The other marketing lesson is that a service business doesn’t require a ton of traffic to win. Simplifilm gets about 6,000 visitors a month and about 10,000 video views on our main channel. That’s not much traffic, but it performs well enough to run a seven-figure business that has had eight straight quarters of double-digit growth. We get at least 25 really well qualified leads a month — so it’s all we can do to keep up with that and our referrals.
Finally — 60% of Simplifilm’s leads come from just 2 [blog] posts. This was an accident but we’re going to continue it. These posts bring in tens of thousands of dollars, and when people Google the phrases that we own, we win. Our total search traffic is fallen some, because of neglect, but these posts are more than enough to keep us busy.
What has been the most valuable thing about your content marketing experience?
You have so many different levers. We focus on the “very high quality lead,” so we don’t have to feed the never-ending content monster’s insatiable appetite. Ranking for a few things with intense purchase intent is our path.
What were your biggest mistakes, or biggest wastes of time/money?
We haven’t wasted much money because we’ve never spent anything on PPC or advertising.
The biggest regret is ignoring our [email] list. We have a decent list of 2500 or 3500 people. We had this big campaign planned about writing scripts, but we were too busy to address it. So there are hundreds of people that signed up for something that may never exist. We’ll probably reengage everyone in the next few months, but we have to make sure what we offer is truly and profoundly valuable and makes up for the mistake we made.

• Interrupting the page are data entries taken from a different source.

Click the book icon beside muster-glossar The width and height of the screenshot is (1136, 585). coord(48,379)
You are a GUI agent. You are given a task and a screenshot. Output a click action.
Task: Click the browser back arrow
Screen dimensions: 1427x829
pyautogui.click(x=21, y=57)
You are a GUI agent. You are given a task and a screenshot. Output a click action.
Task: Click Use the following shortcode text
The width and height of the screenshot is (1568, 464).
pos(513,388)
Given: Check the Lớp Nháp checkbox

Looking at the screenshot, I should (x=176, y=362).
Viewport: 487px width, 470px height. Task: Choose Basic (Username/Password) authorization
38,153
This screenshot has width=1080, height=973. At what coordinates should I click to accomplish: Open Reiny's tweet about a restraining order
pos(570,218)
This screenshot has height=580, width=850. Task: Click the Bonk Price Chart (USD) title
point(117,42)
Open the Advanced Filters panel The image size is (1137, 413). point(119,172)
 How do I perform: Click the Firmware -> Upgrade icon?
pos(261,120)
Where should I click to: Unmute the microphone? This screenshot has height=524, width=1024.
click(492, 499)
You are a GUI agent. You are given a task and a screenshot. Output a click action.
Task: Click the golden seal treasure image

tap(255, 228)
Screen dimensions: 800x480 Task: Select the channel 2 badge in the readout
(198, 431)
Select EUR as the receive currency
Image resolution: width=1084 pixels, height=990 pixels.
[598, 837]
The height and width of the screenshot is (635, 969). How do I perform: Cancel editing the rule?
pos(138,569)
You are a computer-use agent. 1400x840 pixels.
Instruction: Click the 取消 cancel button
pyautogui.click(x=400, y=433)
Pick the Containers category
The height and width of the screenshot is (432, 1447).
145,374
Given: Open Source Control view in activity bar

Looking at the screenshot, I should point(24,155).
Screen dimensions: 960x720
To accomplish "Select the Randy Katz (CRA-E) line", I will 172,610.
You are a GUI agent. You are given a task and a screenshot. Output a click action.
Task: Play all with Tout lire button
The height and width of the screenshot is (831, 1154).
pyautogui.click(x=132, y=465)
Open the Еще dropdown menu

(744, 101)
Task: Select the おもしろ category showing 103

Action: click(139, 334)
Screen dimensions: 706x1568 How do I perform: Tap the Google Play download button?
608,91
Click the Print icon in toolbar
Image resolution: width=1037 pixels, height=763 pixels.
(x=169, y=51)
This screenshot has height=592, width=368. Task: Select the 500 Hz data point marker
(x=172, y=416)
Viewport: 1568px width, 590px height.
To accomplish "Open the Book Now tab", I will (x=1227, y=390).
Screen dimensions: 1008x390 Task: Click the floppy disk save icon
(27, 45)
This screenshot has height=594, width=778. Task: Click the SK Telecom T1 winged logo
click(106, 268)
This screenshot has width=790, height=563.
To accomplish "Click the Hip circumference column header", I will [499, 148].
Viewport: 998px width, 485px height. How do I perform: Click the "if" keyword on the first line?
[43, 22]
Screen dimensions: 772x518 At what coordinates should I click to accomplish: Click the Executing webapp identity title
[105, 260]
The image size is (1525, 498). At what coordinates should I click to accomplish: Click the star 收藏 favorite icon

What’s next for you? What are your next goals?
We have recently mapped out a set of tools for the future. Our focus is improving the results and experience of Simplifilm customers, to develop a true VIP/concierge for everyone, and to insist a little harder on testing both for ourselves and for our clients.
Our product, Flowtility, has 5k users and it’s going to grow and mature. Right now, it’s a great library with a crummy user experience. Soon it’ll be a better library and a better experience. We are resisting the going into the app store because we want to control the relationship.
Video may not perform best in every context, so want to isolate as many of those variables as possible, so we can honestly serve our customers.
What advice would you give to bloggers and content creators who are trying to build an online audience?
Create something of real value. Some service that people have to have, that takes effort and is customized. Be of value in word and deed, and test your premises constantly to be sure that you are living in reality.
Work hard to figure out what need someone will have a month before they buy from you. That’s what I consider preventative care. For us, it’s stuff related to scripting and launching. People often attempt to do a video in house, but they see my partner Jason Moore’s work and it blows their mind, so they want it. It’s smart to help them get started, and to tell them what it takes, because often people will choose us.